At the beginning of this century, Americans believed in the world. Why wouldn’t we? The United States emerged from the Cold War as the planet’s sole economic and military superpower. We had shaped the globe’s institutions to our liking; they functioned under our captaincy. Then in 2001, our cities and people were attacked. The world displayed a month or two’s worth of empathy — since then, apathy. The organizations that anchor international rules have proven ineffective and corrupt. Nearly every American accepts this truism: the United Nations cannot prevent a nuclear 9/11. And that is what it’s all about, is it not?

Though 9/11 was nine years ago, the act fundamentally restructured the American conception of internationalism. Colloquially, we say the attacks changed everything; in actuality, more was clarified than changed. The collapse of the World Trade Center did not make obsolete the timeless instruments of statecraft. International harmony and multilateral accords are good insofar as those who participate in these pursuits continue to adhere to the rules in which they are grounded. As a foundation for peace and order, these concepts are merely sometimes necessary – but are always insufficient.

Just as a prudent lawmaker would consider the legislation of morality a futile effort, so too those involved in foreign affairs ought to remind themselves that the attempted adjudication of human behavior is bound to fail without the credible threat of force.  The liberal democracies that comprise the free world are precariously in error to assume their adversaries are as equally devoted to the perfection of man as they. The belief that all cultures are equal  — all peoples alike and with similar desires — is nothing more than collective hope-think; it is the most dangerous kind of mirror-imaging. It is a great lie.

In some quarters, the “enemy” has become an almost passé notion, where al-Qaeda killers are said to be misguided or politically immature — “a friend we haven’t done enough for yet,” in the words of philosopher Lee Harris. This therapeutic, post-modern worldview is prevalent in government and academia, and it directly undermines a society’s ability to interpret reality.

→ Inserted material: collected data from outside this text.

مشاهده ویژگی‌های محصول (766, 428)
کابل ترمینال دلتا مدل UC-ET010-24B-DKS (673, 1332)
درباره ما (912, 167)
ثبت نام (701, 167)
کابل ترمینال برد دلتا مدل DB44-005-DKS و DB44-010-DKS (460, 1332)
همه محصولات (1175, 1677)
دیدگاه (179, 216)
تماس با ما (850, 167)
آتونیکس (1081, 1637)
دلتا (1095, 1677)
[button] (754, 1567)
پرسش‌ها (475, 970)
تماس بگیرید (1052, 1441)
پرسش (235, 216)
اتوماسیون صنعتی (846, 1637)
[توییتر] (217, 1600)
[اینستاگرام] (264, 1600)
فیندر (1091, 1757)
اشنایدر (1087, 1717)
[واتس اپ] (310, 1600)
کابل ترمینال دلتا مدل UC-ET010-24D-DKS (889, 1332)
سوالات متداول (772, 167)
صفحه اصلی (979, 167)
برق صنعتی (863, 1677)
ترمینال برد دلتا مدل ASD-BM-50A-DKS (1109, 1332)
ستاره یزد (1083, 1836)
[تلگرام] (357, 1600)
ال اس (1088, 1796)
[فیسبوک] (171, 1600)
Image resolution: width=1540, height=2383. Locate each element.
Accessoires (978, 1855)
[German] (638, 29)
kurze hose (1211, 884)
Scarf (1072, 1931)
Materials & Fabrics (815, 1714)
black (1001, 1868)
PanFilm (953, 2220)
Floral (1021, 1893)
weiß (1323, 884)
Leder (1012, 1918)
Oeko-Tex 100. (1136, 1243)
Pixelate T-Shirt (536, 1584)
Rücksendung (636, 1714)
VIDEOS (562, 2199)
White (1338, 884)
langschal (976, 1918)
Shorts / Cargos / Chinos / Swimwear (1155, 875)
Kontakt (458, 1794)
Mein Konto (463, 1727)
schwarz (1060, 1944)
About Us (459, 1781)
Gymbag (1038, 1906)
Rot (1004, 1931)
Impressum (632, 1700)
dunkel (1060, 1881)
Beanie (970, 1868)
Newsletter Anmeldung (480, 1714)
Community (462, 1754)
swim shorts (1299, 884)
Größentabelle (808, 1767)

No international body has prevented Kim Jong Il from sinking South Korean vessels and kidnapping Japanese girls. Amnesty International never tamed the sadistic tendencies of Uday Hussein. The United Nations bureaucracy has shown no interest in stopping Vladimir Putin from poisoning people he dislikes. The promises of economic interdependence have yet to convince Mullah Omar or Dr. Zawahiri to take their theological inclinations a bit less seriously, and to discontinue their violence against innocents worldwide. Our enemies of the Islamist variety want atomic bombs. They want them for use. UN Secretary-General Ban Ki-moon does not intimidate them. Dictators are unimpressed, too.

The despot is not interested in international organizations, save for his attempts to use the cult of victimization to bend these organizations to his will. Take the Islamists’ support for the Organization of the Islamic Conference to compel the UN Human Rights Council to make criticism or mockery of Islam a crime under international law. Does this support underscore the Islamists’ respect for the UN or dedication to the rule of law?  No. For if these international bodies reject their demands — and subsequently, an unflattering cartoon lampooning their beliefs is drawn by someone, somewhere — then all bets are off. Fatwas are issued, embassies overrun, and unsuspecting good men and women killed. Such Islamist deviants are thus able to pursue the institutionalization of their deviancy, all the while operating outside the purview of international norms. It is not the mere hijacking of planes they seek, but of the apparatus of international order.

People of all philosophical persuasions ought to be able to acknowledge three unassailable truths: 1) there are dozens of international organizations comprised of hundreds of thousands of individuals who perceive a religious obligation to destroy American cities; 2) these individuals are the twisted-type; they’re sincere in their warped convictions and determined to accomplish their monstrous objective; they cannot be deterred, dissuaded, or bought off; 3) these individuals will one day ascertain the atomic means to achieve their calamitous ends — sooner rather than later, certainly within most of our lifetimes.

Martin Shubik, the Yale economist, liked to draw a curve of the number of civilians ten determined men could kill before they were killed themselves. Throughout history, the change in this number is sobering. As time goes on, fewer men have always been able to kill more people. Consequently, it is not fatalistic or paranoid to assume that we will likely one day witness ten men with ten vans or suitcases attempting to vaporize ten American metropolises. And if ten targets proved too ambitious — bin Laden called off the West Coast attacks on 9/11, after all — then five targets would suffice.  St. Louis might make the cut, but New York City would not.